** start ITEMS **

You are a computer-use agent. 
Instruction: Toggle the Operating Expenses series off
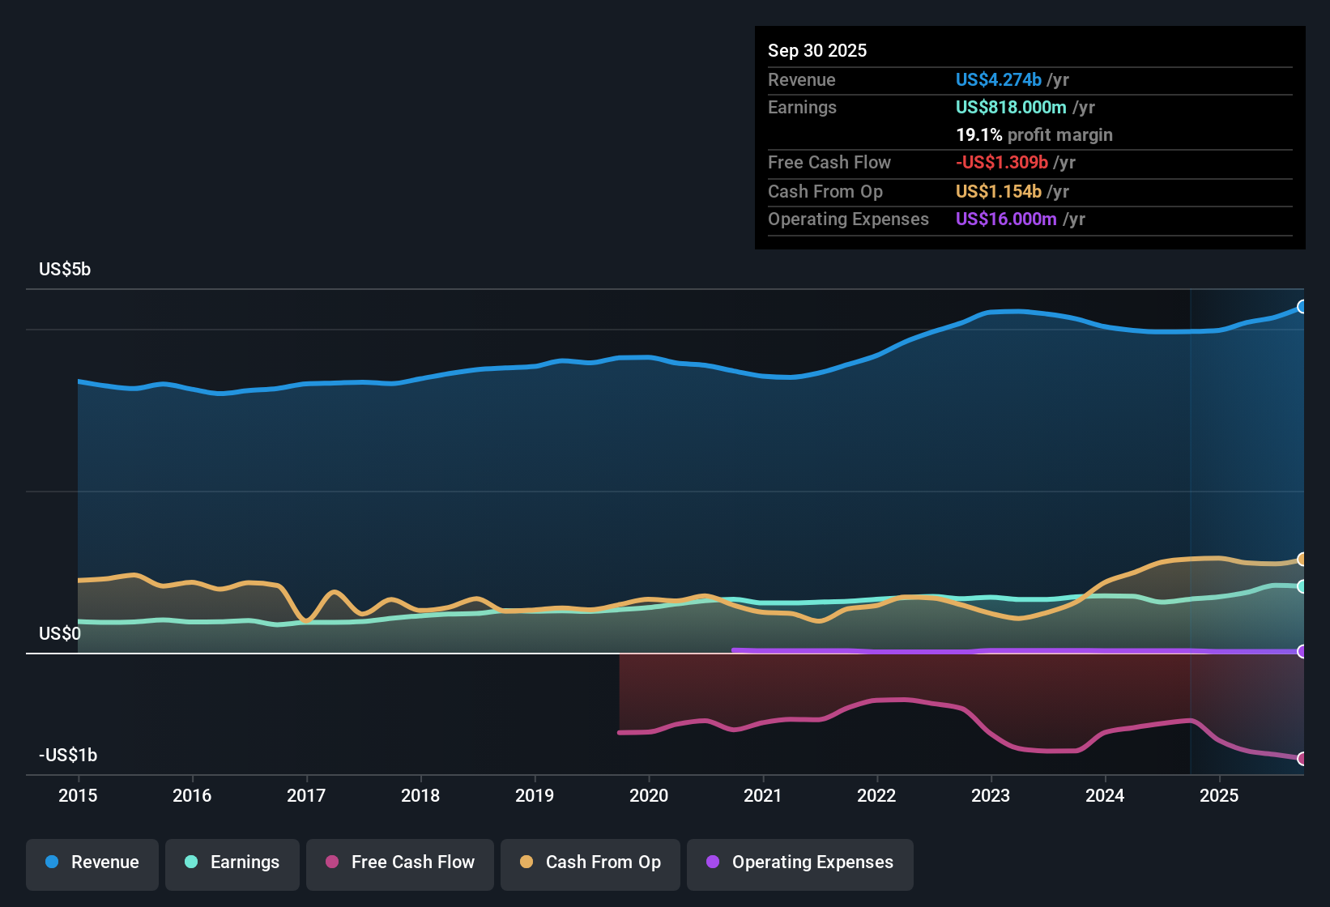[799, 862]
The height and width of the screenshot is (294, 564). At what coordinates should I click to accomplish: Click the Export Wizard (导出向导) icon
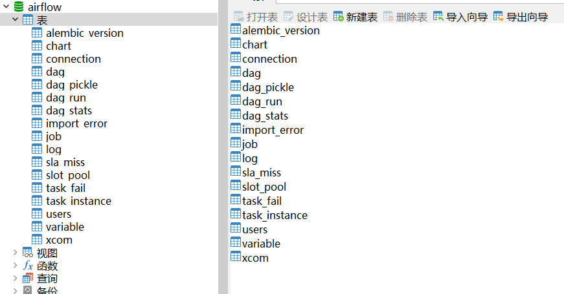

** end ITEMS **
** start ITEMS **

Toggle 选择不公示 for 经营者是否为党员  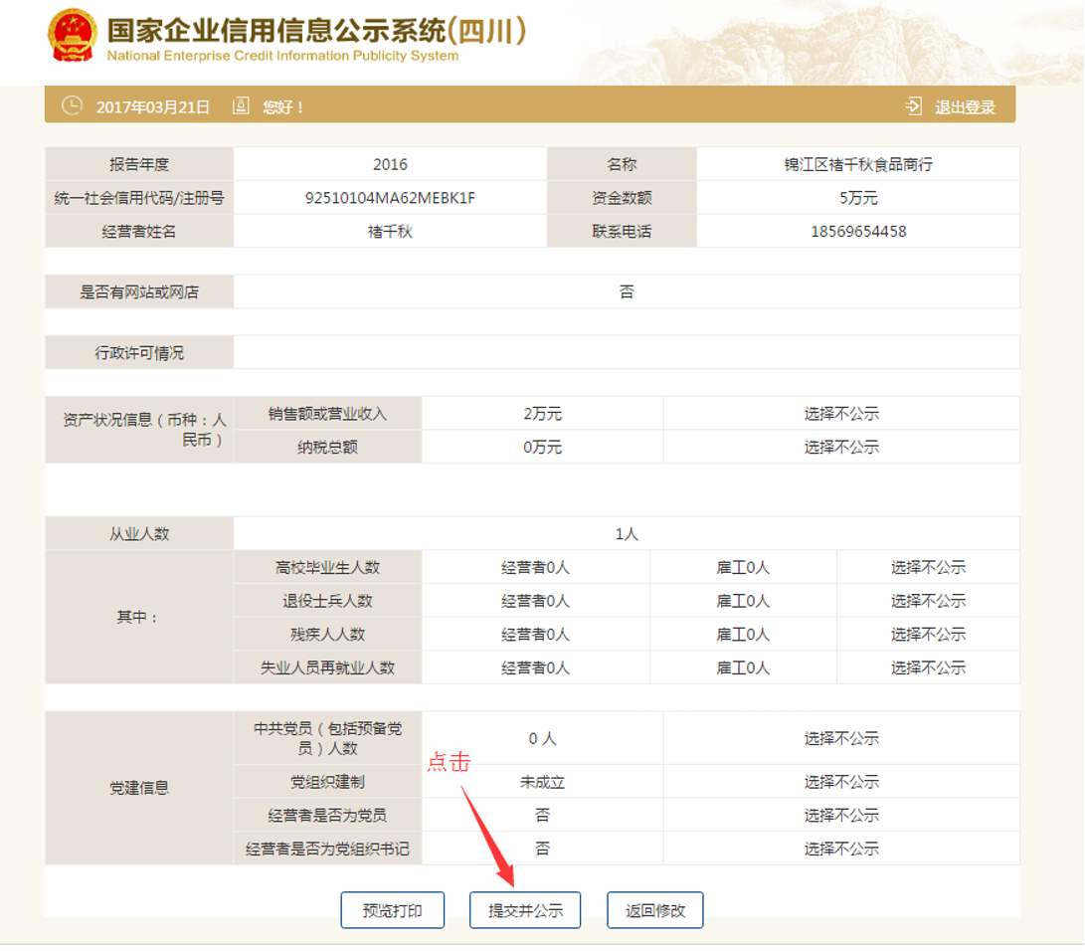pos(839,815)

** end ITEMS **

Repeat the listing starting at the line containing "You are a computer-use agent." and ending at the line containing "The height and", changing "Operating Expenses" to "Revenue" and leaving everything else as it is. Leave the pictures out.

You are a computer-use agent. 
Instruction: Toggle the Revenue series off
[799, 862]
The height and width of the screenshot is (294, 564). At what coordinates should I click to accomplish: Click the Export Wizard (导出向导) icon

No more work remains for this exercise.